When you see someone driving down the street in a sleek BMW you likely say “Wow, nice car! I bet he’s loaded!” But have you ever stopped to wonder which would help you out more a BMW or a degree?
Is a normal car an investment?
By definition, an investment is something you put your money into and expect to at least get that money back, ideally with interest. It is assumed here that investment actually means good investment. You can invest in a savings account – you put money in, and when you take it out later it has increased. Does the same ever happen to a car? When you buy a new car of any type, simply driving it off the dealer’s car lot loses you 17% of the initial value. That means if you paid $20,000 for the car, and decided to turn around and try to sell it, you would loose on average $3,500 in the first few days of your ownership. From there it does downhill as the value of the car depreciates each year until it is essentially worth zero. So your $20,000 has completely disappeared. Plus it did this while you were paying for gas and insurance and maintenance to your “investment”. Over the life of a car, you have paid far more than just the sale price of the car. Your $20,000 investment could easily end up costing you $30,000 or more. That is not an investment. Imagine your reaction if a friend told you they bought a blue chip stock at $200 a share and ended up paying $100 per share to the company? You would call that person crazy, but that’s the same as “investing” in that car.
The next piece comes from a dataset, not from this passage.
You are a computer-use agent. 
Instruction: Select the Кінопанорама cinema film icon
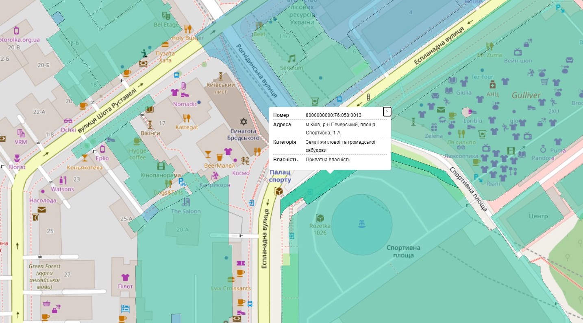tap(161, 166)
Is a degree an investment?
Using the same definition of investment, let’s look at a degree. You go to college or university to get a degree to help you advance your career. People who have a degree in their field get paid more. And each year if you get a cost of living pay raise, that difference in your pay keeps increasing. Let’s look at two people in the same field of work. One has no degree and earns $30,000 a year, and the other has a degree and earns $40,000 a year. If they both get a 3% cost of living raise each year, that is $900 for Mr. No Degree, and $1200 for Mr. Degree. You can see how each year Mr. Degree’s pay will get farther and farther ahead of Mr. No Degree’s pay. After 5 years with no merit pay raises Mr. Degree’s pay won’t be $10,000 more, it will be over $11,500 more! So not only did the degree get a higher paying initial job, but the pay increases result in an even higher salary. Yes, a degree is an investment and generally it is a good one.
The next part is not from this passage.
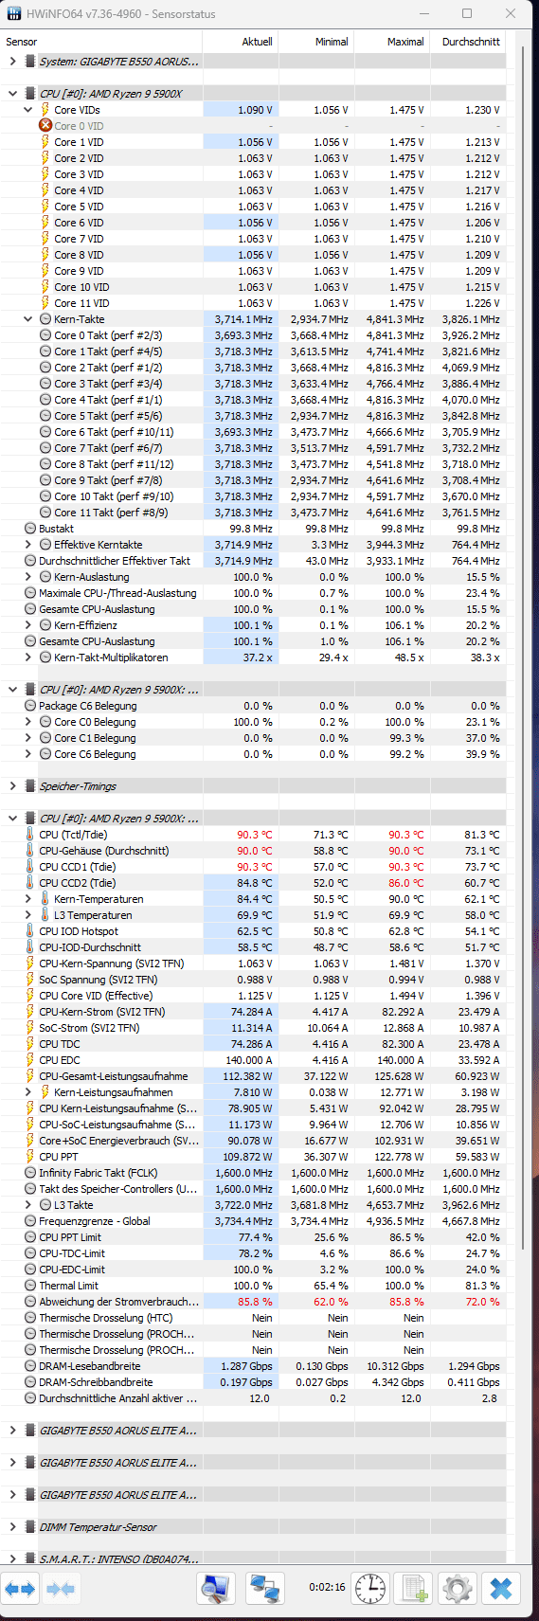Expand the L3 Temperaturen row
The image size is (539, 1621).
point(28,915)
Are there times a car can be an investment?
If a normal car isn’t an investment, can any car be an investment? There are some specific situations when a car can increase in value. An antique car is a good example. If you buy a car when its 10 years old, it is worth next to nothing. But that same car in the same condition, if it is 30-40 years old is worth considerably more. You still have to maintain the car over those years, so unless you have a very rare car and you never drive it (that means almost no insurance and no gas) you will still be paying more than its worth. Used sports cars might be an exception as well. If you are looking at a high end sports car worth $100,000 new, but is a few years old and going for $50,000 there is a chance that you can turn around and find a buyer willing to pay $60,000 for it. That would be a good investment. However that is much like going to Vegas – you can’t bet on those odds to keep food on your table.
What can you get form a car besides money?
Some investments return things of value other than money. For example you invest time in your children and the return is happiness and good memories. Can cars return things other than money? That is the main purpose of a car – to provide you transportation, storage, and possibly status. If you work in a place where there is no local bus service, you need to own a car and drive to get to work and earn your pay. Some people get a car or van to store their things in, such as a traveling salesman. And many people buy a car as a status symbol with better cars showing people that you are better off. People could try to use this aspect of the BMW to their advantage. For example if you drive up to a job interview in a BMW, the interviewer may think you are successful and want you to work for them right away. This compares to diving up in a smoking old junk heap that makes the interviewer think you don’t have two dimes to rub together and fix your car up and would look at you as unsuccessful. This situation is stretching things considerably. It’s just as easy that the interviewer will think a BMW is a waste of money and a bad decision, or that old junk heap shows you are careful with your money. Again, while it is possible these types of benefits are not ones you can count on getting a return on.
A degree wins out nearly every time
While there is a very rare situation where you can make money off a BMW, you can almost always make money from a degree.